Start of Provided entries
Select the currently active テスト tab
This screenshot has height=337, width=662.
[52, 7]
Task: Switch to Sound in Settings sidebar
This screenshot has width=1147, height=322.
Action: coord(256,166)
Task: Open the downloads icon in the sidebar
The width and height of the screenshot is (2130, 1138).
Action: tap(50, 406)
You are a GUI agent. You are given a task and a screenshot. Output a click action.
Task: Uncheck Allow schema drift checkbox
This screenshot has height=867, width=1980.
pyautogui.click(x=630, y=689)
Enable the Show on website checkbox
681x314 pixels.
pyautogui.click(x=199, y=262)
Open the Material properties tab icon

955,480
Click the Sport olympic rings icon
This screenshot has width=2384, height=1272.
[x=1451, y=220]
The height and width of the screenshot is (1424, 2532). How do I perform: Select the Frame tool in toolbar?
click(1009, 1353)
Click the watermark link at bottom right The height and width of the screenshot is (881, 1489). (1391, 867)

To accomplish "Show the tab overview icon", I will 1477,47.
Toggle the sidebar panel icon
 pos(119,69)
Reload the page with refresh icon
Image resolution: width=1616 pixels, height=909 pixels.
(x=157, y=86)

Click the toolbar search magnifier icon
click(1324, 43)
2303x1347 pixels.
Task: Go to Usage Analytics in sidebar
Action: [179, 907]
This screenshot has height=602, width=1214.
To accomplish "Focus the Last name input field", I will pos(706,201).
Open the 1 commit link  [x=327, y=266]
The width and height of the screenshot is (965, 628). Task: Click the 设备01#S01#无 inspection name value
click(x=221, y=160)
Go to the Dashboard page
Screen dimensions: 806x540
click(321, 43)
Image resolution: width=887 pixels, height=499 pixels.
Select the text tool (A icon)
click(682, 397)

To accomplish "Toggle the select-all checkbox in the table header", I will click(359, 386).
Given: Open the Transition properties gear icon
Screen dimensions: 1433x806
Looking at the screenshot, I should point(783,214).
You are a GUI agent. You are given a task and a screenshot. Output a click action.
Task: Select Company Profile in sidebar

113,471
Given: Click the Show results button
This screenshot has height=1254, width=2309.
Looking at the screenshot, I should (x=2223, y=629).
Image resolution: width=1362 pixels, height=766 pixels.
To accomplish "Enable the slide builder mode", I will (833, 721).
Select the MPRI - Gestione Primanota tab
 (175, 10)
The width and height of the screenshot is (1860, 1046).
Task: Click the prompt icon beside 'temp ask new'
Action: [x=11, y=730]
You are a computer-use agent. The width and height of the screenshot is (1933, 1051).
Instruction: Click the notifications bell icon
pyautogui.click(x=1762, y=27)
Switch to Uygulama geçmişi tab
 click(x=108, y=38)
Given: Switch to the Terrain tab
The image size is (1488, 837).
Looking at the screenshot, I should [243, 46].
End of Provided entries
Task goal =
Your answer must be a single number: how many lines of the records contain the word "Show".

Output for this exercise =
3